** Dataset entries **

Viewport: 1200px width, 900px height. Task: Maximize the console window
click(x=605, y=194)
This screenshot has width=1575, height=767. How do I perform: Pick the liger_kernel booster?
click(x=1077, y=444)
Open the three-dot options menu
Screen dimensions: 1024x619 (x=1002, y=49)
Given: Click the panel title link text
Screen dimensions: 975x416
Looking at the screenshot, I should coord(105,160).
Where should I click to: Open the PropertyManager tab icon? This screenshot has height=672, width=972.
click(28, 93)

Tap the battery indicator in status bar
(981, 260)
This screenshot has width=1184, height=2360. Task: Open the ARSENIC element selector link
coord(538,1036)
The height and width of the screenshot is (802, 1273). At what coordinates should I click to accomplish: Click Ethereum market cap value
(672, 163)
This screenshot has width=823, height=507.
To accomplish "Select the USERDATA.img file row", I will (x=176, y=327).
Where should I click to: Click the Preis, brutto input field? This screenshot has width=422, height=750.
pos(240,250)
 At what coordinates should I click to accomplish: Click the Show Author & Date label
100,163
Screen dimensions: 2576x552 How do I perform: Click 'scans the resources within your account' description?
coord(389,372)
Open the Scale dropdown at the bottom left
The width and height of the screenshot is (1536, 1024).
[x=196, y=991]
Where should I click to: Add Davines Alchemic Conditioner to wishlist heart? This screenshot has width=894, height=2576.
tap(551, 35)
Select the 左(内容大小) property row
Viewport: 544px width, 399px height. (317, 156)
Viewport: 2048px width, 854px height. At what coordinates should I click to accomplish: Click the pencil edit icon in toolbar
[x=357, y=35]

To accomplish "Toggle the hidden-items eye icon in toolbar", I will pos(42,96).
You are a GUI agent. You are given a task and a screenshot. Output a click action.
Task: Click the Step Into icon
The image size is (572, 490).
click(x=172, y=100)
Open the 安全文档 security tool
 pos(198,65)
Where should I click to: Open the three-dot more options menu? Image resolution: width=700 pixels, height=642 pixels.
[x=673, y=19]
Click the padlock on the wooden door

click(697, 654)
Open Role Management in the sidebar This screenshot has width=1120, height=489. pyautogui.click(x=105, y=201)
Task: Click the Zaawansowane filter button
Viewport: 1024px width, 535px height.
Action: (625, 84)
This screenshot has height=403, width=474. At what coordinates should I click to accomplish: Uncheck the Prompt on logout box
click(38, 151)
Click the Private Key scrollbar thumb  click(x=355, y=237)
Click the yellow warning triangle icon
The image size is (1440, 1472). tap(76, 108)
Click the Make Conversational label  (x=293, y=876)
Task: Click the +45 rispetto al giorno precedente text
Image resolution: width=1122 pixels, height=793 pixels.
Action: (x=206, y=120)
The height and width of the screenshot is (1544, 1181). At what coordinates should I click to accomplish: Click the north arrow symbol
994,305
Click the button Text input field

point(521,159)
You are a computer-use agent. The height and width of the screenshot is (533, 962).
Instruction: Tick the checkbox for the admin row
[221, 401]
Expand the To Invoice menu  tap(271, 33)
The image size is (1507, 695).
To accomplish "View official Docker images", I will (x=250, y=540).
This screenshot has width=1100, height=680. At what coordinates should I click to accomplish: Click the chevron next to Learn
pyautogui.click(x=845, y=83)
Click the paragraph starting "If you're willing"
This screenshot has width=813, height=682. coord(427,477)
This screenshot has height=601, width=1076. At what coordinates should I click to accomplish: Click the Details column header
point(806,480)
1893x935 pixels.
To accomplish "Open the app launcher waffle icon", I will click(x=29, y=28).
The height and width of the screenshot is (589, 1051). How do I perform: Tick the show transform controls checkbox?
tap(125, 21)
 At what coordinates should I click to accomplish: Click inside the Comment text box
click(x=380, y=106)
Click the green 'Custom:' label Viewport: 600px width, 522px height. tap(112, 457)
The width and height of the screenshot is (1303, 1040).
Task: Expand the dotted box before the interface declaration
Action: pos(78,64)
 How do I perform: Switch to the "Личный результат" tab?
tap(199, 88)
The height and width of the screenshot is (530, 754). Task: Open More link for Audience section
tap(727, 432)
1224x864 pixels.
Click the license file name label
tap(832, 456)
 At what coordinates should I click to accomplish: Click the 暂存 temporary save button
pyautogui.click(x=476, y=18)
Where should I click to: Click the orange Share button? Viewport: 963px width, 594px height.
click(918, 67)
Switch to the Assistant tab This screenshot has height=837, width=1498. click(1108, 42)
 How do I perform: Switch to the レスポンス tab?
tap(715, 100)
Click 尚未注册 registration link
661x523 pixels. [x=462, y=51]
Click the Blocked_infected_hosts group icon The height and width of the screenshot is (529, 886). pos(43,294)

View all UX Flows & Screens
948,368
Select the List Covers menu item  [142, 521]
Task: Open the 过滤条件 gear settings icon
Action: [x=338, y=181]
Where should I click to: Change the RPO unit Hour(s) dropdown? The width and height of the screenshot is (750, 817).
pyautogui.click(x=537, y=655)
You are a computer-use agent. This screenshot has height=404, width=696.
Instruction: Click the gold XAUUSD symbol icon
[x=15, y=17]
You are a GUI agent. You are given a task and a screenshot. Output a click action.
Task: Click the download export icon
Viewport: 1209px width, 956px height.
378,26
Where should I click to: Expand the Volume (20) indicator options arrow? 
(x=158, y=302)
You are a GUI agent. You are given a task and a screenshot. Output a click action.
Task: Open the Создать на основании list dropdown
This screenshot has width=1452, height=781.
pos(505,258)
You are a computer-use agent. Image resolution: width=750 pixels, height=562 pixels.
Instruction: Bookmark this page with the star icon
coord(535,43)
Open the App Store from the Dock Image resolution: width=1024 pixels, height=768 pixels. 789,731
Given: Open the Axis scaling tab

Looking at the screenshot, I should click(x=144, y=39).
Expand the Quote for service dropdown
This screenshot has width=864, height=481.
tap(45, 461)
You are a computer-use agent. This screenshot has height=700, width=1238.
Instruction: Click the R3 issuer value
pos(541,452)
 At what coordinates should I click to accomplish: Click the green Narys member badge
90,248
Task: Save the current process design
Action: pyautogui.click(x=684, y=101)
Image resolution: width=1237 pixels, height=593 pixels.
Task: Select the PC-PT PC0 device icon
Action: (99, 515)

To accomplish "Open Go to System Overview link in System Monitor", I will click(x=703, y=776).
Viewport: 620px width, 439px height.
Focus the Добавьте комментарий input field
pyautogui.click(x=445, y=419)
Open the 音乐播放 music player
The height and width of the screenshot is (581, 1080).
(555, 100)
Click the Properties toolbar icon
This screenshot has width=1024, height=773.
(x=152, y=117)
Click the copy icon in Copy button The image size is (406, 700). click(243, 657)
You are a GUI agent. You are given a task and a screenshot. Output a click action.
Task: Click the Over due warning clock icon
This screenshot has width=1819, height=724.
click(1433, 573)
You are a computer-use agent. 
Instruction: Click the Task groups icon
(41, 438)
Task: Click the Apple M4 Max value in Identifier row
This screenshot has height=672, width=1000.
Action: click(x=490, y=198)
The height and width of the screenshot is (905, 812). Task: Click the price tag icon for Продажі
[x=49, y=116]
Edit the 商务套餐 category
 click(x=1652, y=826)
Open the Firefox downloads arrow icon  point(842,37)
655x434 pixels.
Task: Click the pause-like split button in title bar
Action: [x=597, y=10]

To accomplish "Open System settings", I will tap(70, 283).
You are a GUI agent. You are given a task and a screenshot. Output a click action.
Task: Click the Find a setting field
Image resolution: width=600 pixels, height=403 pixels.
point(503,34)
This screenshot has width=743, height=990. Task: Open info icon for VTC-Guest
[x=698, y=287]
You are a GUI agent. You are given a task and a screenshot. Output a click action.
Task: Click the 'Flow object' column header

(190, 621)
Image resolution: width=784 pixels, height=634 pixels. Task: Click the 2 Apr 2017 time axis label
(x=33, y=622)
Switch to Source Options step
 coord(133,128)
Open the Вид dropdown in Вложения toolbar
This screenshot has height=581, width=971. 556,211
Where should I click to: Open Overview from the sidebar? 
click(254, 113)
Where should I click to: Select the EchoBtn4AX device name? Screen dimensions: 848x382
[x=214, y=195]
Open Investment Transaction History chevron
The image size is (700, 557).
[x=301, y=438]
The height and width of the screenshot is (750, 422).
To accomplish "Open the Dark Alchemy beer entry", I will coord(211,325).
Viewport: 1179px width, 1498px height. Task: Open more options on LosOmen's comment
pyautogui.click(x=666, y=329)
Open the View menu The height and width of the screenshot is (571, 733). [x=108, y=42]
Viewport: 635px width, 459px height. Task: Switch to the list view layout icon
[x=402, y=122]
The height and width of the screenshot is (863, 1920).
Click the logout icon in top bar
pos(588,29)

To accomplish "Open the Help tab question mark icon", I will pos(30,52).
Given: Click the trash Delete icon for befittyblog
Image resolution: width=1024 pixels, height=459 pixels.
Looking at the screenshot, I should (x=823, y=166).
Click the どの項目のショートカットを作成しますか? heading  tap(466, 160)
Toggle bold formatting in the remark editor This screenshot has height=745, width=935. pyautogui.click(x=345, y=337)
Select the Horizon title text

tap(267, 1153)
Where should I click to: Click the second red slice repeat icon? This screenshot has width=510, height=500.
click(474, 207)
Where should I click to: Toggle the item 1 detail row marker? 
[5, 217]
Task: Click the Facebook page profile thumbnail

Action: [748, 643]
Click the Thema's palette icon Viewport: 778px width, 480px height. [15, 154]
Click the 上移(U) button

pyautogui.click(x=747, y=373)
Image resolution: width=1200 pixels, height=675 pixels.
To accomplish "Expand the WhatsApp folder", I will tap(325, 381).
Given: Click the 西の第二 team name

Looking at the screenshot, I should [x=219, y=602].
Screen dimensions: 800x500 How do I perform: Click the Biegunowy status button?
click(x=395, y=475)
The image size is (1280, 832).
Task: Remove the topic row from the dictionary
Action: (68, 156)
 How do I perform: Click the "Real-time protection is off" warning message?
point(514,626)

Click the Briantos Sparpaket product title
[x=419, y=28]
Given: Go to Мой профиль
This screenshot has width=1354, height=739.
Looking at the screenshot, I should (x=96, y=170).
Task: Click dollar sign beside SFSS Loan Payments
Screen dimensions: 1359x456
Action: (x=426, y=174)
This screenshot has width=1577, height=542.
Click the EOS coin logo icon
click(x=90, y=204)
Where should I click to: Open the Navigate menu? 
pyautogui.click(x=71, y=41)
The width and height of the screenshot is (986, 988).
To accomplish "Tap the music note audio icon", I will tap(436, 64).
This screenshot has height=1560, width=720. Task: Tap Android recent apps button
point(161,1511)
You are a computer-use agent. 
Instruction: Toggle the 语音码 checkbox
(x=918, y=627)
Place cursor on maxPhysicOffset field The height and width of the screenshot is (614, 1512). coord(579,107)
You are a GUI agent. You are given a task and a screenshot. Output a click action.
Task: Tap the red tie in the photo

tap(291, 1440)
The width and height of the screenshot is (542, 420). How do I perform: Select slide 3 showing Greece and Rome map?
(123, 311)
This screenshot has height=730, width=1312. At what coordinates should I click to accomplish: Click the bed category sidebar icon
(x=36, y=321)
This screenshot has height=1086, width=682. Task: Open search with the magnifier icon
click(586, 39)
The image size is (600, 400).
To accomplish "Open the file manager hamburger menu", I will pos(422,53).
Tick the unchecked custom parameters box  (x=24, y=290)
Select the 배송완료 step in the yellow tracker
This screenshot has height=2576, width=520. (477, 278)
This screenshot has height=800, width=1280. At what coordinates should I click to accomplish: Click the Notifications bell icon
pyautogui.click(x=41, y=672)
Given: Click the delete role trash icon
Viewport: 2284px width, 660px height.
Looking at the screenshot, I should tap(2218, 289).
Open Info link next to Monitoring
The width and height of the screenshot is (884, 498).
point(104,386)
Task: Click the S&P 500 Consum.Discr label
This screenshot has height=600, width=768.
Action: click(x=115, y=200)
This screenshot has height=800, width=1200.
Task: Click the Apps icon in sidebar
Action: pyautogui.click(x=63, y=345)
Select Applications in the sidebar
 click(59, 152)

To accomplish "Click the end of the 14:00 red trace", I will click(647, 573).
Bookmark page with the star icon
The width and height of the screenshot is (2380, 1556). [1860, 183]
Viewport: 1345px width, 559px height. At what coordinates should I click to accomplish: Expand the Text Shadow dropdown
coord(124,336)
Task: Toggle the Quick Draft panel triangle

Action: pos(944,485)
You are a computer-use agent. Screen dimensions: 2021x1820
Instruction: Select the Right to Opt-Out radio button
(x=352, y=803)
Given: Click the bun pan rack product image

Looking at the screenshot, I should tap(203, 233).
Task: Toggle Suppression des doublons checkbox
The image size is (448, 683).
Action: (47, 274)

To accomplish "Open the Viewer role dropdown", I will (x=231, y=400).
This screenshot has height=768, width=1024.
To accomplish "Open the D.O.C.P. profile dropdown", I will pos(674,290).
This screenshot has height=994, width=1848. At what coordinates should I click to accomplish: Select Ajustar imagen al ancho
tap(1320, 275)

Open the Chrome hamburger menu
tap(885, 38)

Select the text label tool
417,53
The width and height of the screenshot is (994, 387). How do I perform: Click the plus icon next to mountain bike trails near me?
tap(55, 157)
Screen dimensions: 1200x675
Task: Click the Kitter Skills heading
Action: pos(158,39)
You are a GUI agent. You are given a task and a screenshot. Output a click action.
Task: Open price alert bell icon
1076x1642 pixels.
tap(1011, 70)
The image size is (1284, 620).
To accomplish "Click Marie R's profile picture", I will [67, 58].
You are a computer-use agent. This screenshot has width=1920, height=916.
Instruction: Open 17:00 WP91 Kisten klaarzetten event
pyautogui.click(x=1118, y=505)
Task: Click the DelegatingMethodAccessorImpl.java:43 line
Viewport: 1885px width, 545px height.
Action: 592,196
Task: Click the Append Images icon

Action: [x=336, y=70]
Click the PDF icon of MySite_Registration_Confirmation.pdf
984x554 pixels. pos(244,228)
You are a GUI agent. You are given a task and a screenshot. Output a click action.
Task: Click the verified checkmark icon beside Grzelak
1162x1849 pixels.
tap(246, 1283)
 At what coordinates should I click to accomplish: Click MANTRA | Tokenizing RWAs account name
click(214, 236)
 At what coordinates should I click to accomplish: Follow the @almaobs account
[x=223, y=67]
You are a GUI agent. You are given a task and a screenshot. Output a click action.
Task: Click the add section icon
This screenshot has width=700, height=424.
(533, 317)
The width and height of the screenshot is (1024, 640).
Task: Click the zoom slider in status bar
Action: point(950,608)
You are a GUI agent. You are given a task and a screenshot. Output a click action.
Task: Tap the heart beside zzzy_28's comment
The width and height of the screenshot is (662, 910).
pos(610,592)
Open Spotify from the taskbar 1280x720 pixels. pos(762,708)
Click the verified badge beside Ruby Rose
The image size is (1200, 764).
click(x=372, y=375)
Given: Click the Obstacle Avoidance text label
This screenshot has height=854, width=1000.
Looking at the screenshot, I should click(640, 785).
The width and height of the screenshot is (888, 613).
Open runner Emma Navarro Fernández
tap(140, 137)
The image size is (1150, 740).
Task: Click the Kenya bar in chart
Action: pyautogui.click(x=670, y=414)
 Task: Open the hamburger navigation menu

** Task goal **
Check each line of the material above for "System" and say how many lines contain it, giving the number alone.

** The completed task **
2